Depuis que les pays membres de l'Ohada (l’Organisation pour l’harmonisation en Afrique du droit des affaires) ont créée la Cour commune de justice et d'arbitrage, jamais cette dernière n'avait subit une charge aussi violente.
Le Conseil des ministres du Bénin du 23 octobre estime que le jugement en faveur de l'homme d'affaires Patrice Talon est arbitraire et constitue un non évènement.
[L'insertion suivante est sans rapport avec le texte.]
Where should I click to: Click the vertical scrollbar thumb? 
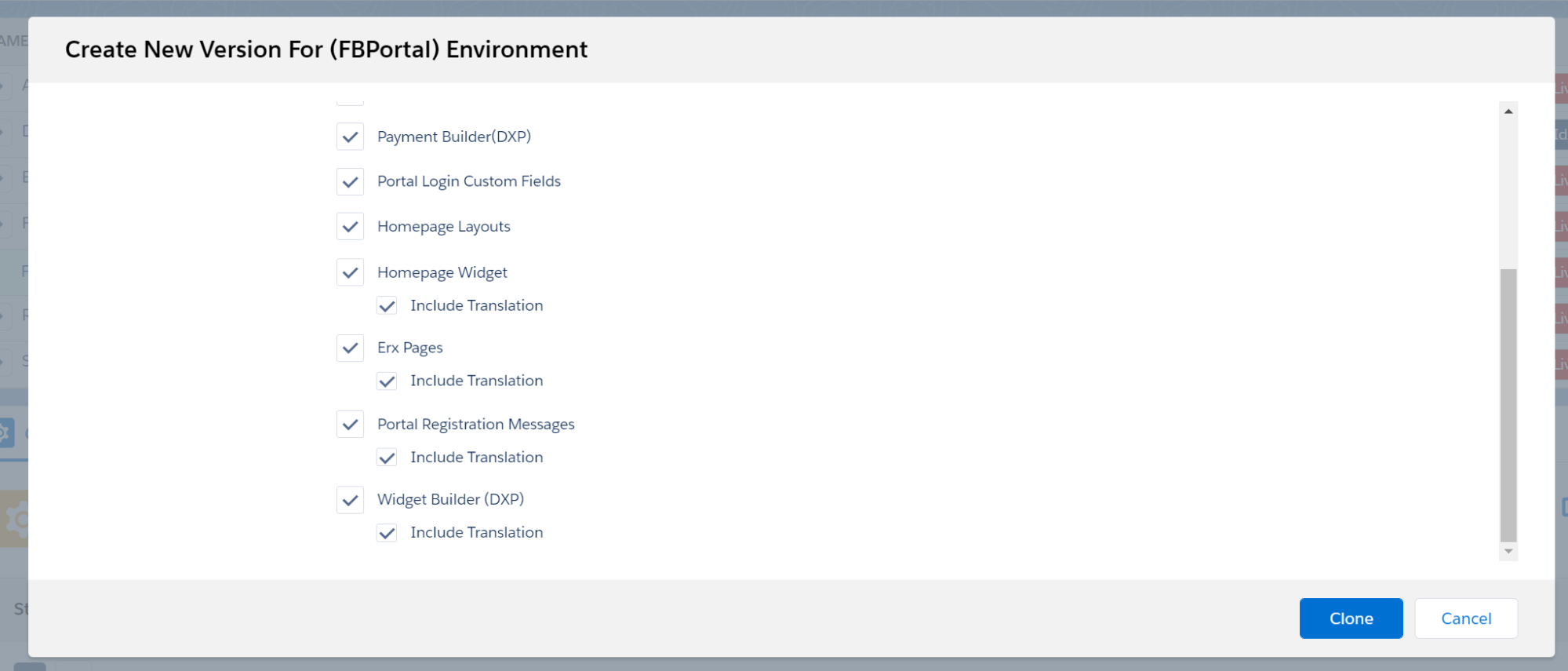(x=1508, y=404)
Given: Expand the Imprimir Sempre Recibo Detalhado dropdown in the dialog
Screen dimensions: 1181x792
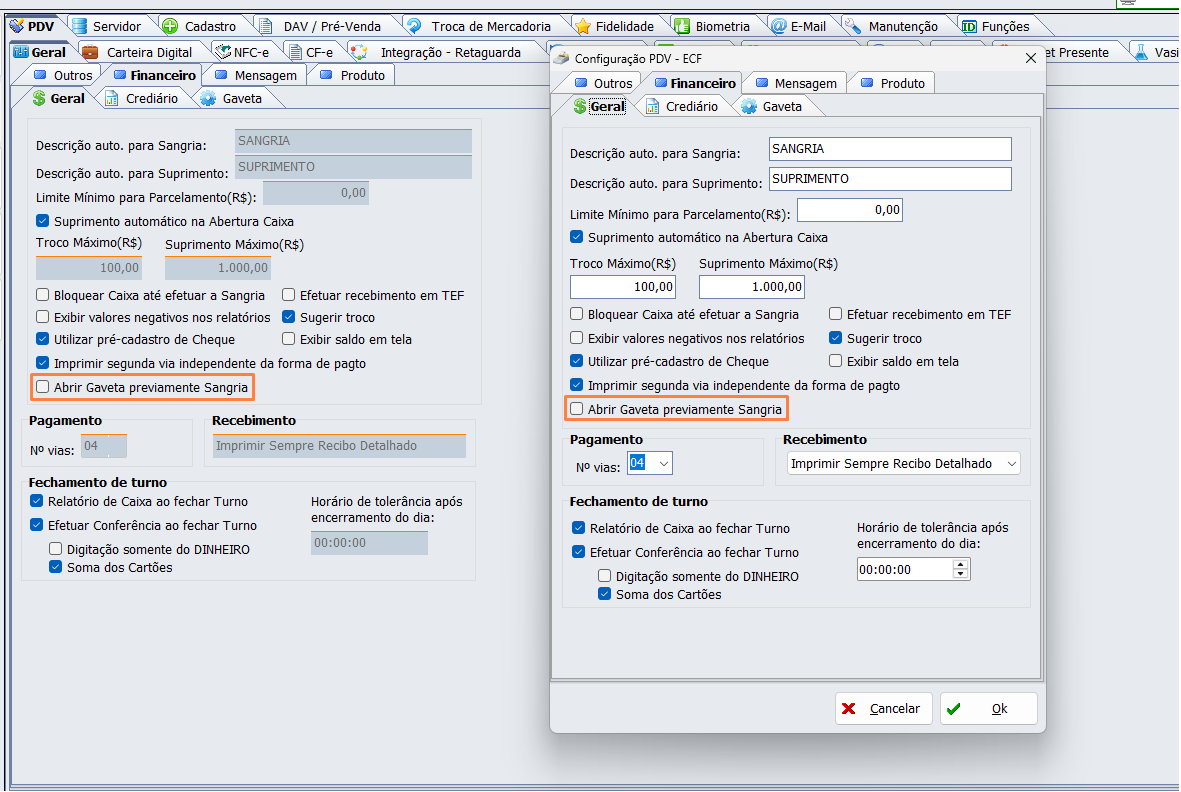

Il laisse même entendre que la Cour est corrompue puisqu'il dit vouloir saisir une autre juridiction internationale « à l'abri des pressions de l'argent, voire de la corruption ».
Durant le même Conseil des ministres, le garde des Sceaux a énuméré une longue liste de contentieux opposant l'Etat à Patrice Talon, l'accusant d'avoir détourné ou volé des centaines de milliards de francs CFA depuis 2007.
Les partisans de Patrice Talon voient dans cette attitude du gouvernement une logique de vengeance et une volonté de nuire à l'homme d'affaires, candidat plus ou moins déclaré à la présidentielle de février prochain.
Pourtant à l'issu de la querelle qui a opposé les deux hommes durant deux ans, autour de la présumée tentative d'empoisonnement du chef de l'Etat, Yayi Boni avait fait une déclaration solennelle de pardon à Patrice Talon l'autorisant même à rentrer au Bénin.
Dans l'entourage de Patrice Talon, on estime que la volonté du gouvernement de sortir des dossiers à tout prix, traduit la crainte de voir Patrice Talon devenir l'un des favoris de la prochaine présidentielle.